RECORDED DATA:
»»

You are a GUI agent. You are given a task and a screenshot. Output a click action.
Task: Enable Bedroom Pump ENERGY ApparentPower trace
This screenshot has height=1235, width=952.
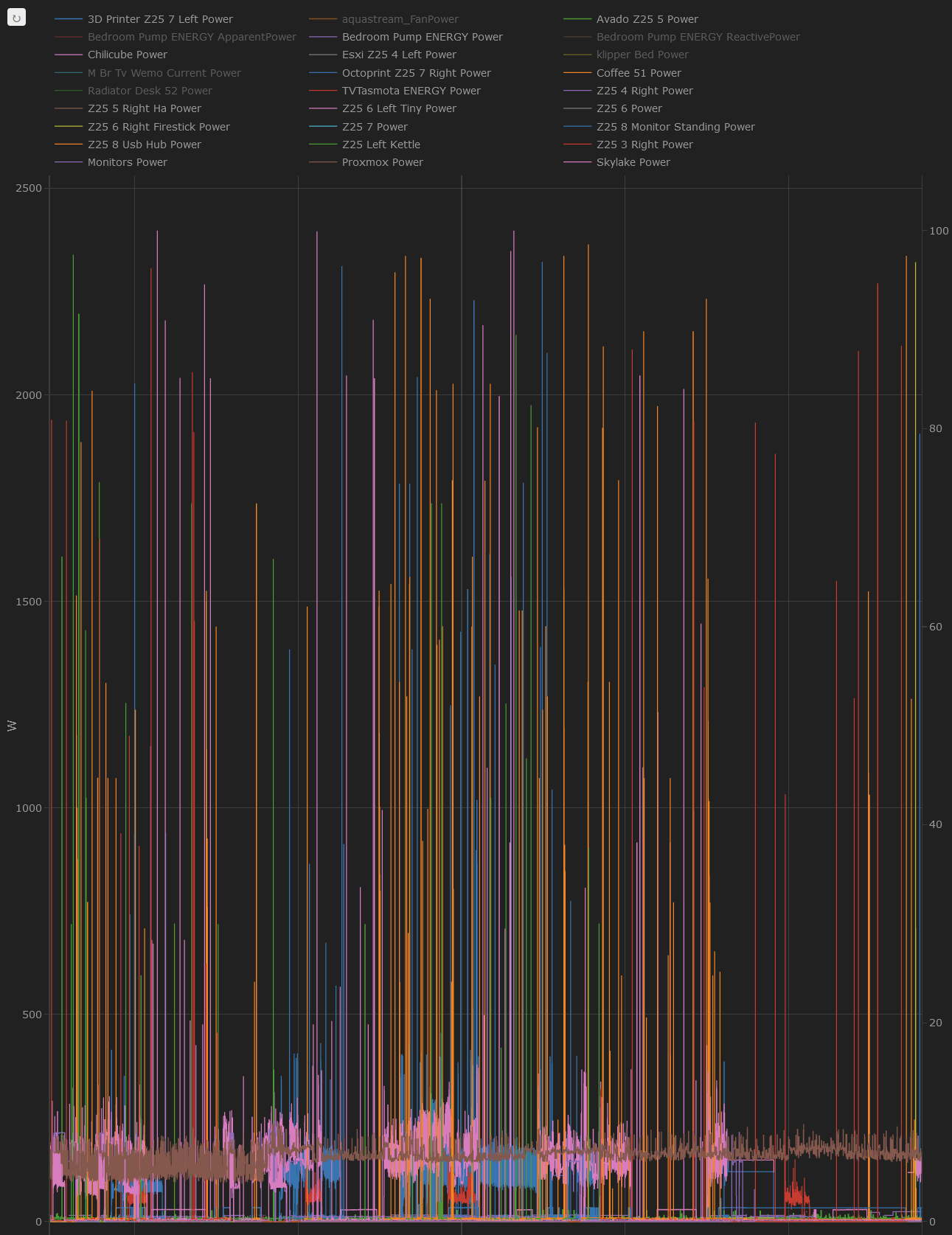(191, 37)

««
»»

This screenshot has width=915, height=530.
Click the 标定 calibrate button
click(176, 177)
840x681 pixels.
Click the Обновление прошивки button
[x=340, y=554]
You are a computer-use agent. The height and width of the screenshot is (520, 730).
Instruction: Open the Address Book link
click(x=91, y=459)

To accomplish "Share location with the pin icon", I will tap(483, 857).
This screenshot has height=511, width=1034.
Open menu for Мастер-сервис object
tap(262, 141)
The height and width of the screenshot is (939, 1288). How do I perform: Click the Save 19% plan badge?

««
»»

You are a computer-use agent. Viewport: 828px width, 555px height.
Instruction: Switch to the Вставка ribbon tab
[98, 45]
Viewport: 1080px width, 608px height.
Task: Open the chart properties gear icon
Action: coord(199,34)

««

PROBLEM TO SOLVE: Reproducing the whole listing above is not the task. Copy exactly only the lines from the one with "Instruction: Open the Address Book link" to the one with "The height and width of the screenshot is (939, 1288).", both kept.

PROBLEM SOLUTION:
Instruction: Open the Address Book link
click(x=91, y=459)

To accomplish "Share location with the pin icon", I will tap(483, 857).
This screenshot has height=511, width=1034.
Open menu for Мастер-сервис object
tap(262, 141)
The height and width of the screenshot is (939, 1288). How do I perform: Click the Save 19% plan badge?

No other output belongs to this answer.